* Selection *

Hi, I have to questions concerning database records revision.

First of all I have database table with name and content columns. I want to have "backup" versions of the content (and maybe name) column saved plus the user, who made this edit.
Is it better to have an audit table with previous versions (and should I keep only the changed column or both) or save everything in one table and just put a timestamp in it?

Note: My content column is going to be a text field with not very small texts, which will be frequently changed.

And I would also like to ask you if it is going to become very difficult to make revisions of the table along with its "children" (to-to lists). I mean to keep revisions of both the to-do items and the previously mentioned table. Or is it going to be better if I somehow markup those to-do lists in the content column (will it slow down performance on read-write to-do)?

Thank you in advance!

A: 

In most cases it is better to have a separate History table, for the following reasons:

  • querying the current version of the table is straightforward (and that's what is the most common active in a normal application);
  • maintaining data integrity is easier (because unique constraints and foreign keys are simple);
  • the performance of indexed reads won't degrade as much.

* Problem *
Write the next part of the discussion above about keeping revision history for database records, starting right after its last line.

* Source material *
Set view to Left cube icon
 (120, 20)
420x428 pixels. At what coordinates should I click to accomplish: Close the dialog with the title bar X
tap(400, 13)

* Output for this task *
The one problem with the separate table approach is that it is harder to identify the version of a child record which belongs to a given version of a parent record. There is no straightforward solution to this. But the least worse solution is to filter on the basis of the version timestamps.

APC
A: 

We always built another table with the same name but suffixed with "_audit", and two extra columns. A unique Id and a datetime. Then we built triggers on update and delete which put the old row in the history table.

That way, data which was write once would not take up twice as much space in the database, and we could write queries which determined what the data was like on a particular day.